◆ Stored entries:
#####

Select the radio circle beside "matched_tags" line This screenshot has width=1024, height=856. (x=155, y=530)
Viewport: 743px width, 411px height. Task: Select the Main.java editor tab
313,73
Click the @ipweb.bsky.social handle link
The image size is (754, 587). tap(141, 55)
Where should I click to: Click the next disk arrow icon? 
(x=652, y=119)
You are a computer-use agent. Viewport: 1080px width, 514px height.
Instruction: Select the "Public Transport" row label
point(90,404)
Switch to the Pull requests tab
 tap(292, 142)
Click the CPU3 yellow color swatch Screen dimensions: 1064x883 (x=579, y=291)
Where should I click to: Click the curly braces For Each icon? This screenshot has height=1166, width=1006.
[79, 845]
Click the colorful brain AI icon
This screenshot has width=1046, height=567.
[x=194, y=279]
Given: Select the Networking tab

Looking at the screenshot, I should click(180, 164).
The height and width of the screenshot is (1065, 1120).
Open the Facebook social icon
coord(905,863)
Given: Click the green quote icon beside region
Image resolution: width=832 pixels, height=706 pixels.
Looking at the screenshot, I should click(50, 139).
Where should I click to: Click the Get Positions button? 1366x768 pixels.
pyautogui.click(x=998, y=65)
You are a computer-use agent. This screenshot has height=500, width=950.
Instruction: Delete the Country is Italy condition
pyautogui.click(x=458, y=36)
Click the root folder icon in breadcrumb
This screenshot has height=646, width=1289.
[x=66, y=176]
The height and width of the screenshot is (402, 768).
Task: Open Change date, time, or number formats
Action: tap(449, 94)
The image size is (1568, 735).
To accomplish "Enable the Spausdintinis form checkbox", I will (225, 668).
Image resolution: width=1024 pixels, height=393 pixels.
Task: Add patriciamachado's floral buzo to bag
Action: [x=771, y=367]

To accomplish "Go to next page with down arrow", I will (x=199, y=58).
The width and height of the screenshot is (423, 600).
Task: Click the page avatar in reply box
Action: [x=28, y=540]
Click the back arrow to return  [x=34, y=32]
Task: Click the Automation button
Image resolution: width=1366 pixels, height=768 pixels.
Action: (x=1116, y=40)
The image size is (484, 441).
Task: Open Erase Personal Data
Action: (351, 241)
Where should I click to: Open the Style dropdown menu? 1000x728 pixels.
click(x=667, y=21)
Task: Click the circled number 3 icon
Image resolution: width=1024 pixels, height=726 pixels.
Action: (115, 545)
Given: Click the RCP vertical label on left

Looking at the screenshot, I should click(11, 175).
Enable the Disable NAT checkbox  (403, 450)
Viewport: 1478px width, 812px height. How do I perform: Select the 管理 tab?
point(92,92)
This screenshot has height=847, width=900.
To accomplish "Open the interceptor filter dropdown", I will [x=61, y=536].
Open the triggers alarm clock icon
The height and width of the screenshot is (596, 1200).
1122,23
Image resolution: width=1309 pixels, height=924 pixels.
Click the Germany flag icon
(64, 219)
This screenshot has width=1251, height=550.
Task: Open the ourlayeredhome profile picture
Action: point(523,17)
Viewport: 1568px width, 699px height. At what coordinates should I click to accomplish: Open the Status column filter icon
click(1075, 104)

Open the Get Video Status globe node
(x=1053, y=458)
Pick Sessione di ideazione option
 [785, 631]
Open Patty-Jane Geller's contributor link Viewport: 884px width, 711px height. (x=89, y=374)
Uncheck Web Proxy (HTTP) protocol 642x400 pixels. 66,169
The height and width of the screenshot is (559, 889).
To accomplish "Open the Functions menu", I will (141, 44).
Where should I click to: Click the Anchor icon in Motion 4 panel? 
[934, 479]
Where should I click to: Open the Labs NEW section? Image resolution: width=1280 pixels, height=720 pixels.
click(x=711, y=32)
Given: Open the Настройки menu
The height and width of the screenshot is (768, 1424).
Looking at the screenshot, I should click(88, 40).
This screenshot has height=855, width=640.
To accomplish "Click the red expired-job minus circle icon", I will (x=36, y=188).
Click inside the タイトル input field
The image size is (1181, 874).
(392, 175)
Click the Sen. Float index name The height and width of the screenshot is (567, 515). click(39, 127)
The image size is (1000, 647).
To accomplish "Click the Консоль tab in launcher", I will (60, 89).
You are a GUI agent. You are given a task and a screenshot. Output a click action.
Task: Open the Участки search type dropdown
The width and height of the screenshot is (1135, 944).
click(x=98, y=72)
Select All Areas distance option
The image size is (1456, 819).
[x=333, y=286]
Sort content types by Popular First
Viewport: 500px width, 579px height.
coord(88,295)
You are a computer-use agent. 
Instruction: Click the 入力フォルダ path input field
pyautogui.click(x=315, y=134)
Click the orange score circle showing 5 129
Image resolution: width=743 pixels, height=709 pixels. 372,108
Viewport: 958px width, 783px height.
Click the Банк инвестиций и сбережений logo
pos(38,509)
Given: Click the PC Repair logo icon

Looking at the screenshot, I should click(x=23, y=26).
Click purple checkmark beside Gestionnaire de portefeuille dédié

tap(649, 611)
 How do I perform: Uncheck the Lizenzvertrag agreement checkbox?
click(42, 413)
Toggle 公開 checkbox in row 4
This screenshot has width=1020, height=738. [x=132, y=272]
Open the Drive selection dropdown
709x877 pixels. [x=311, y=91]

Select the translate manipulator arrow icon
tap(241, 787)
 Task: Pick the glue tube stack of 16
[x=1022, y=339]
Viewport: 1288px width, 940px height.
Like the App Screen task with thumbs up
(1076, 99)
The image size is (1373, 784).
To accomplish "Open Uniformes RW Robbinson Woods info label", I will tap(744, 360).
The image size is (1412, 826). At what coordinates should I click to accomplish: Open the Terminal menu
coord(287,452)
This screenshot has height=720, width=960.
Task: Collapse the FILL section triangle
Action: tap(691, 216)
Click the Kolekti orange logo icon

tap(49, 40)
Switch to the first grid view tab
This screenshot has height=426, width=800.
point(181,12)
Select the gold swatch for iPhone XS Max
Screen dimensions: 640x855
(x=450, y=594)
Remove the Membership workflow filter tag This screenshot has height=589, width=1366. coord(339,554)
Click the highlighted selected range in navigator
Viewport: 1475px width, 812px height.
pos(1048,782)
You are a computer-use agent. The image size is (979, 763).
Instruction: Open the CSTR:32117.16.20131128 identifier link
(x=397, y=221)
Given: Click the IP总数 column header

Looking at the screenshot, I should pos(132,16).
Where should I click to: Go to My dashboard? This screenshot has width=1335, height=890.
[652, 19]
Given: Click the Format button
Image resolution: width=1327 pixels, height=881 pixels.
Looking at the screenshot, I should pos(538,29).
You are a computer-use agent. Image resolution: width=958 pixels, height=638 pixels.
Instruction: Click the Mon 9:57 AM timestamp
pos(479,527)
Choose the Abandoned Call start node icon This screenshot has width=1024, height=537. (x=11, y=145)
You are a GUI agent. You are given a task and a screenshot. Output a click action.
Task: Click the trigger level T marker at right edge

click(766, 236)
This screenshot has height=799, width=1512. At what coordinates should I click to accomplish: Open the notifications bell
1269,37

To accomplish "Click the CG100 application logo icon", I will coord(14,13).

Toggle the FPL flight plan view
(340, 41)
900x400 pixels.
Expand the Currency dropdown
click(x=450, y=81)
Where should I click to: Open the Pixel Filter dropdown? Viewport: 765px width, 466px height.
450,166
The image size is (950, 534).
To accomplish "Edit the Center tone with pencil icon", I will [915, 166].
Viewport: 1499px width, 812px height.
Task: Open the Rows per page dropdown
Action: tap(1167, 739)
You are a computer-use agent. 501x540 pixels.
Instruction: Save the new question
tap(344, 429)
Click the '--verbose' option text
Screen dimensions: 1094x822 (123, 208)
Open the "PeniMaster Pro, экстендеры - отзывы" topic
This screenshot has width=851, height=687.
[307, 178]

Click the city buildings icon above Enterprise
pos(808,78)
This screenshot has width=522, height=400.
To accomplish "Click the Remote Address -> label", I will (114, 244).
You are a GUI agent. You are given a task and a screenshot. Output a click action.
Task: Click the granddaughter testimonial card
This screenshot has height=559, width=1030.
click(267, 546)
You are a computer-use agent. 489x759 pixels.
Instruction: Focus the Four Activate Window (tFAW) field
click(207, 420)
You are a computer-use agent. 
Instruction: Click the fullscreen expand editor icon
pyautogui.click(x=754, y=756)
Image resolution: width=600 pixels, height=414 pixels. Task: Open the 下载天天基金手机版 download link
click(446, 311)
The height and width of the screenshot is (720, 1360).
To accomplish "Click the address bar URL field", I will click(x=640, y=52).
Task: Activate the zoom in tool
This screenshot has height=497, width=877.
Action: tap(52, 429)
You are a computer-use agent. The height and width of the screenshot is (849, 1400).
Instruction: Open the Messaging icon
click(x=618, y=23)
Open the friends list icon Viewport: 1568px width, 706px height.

#####

Say how many lines in the records hold the string "computer", please, and add no other words.

◆ Exercise answer: 9